On 16 September 2023, an Embraer 110 Bandeirante of Manaus Aerotáxi crashed on approach. The crash occurred as the aircraft was attempting to land at Barcelos Airport while performing a go-around, killing all 14 occupants on board. All the occupants on board were tourists going to a fishing competition in Rio Negro.

==Background==
The accident took place during the high rainy season.

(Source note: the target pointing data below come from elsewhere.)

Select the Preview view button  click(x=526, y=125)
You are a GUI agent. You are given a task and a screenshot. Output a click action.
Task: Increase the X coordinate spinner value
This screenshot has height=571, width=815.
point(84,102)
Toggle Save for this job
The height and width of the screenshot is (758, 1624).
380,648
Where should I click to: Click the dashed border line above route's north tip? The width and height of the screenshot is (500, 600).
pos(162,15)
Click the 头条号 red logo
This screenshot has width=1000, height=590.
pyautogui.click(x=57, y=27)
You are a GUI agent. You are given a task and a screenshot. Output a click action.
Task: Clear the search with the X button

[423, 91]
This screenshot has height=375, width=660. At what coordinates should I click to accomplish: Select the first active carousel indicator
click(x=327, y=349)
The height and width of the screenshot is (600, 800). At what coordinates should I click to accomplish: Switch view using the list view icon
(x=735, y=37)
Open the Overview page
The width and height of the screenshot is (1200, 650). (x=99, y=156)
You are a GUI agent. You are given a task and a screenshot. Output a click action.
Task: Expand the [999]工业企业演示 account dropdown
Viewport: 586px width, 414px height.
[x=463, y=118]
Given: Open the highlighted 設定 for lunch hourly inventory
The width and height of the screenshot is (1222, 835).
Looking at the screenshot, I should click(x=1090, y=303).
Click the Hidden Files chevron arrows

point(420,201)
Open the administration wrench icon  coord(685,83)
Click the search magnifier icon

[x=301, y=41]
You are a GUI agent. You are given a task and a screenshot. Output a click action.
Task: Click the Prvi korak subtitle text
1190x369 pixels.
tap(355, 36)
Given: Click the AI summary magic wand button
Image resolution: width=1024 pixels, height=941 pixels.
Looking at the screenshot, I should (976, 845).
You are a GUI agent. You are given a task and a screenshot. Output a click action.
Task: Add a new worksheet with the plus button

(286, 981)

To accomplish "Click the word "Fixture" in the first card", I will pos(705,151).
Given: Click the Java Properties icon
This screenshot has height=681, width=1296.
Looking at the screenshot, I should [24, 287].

Barcelos is known for ecotourism activities, particularly fishing, and it is one of the main sport fishing destinations in Brazil.

== Accident ==
The aircraft was on final approach after an aborted landing and an attempt to go-around in heavy rain and bad weather conditions when it crashed into an embankment short of the runway. All the occupants on board the aircraft died. There was no post-crash fire.

Early reports stated that American citizens were among the victims; later reports stated that all the passengers were Brazilians.

Due to the bad weather, other airplanes that approached the airport at around the same time returned to Manaus.

== Aircraft ==
The aircraft involved in the accident was an Embraer 110 Bandeirante with registration PT-SOG, built in 1991 with serial number 110490.

The EMB-110P1 is powered by two PT6A-34 turboprop engines produced by Canadian manufacturer Pratt & Whitney Canada.

==Investigation==
An investigation is launched into the cause of the accident. The bodies were taken to Manaus for formal identification.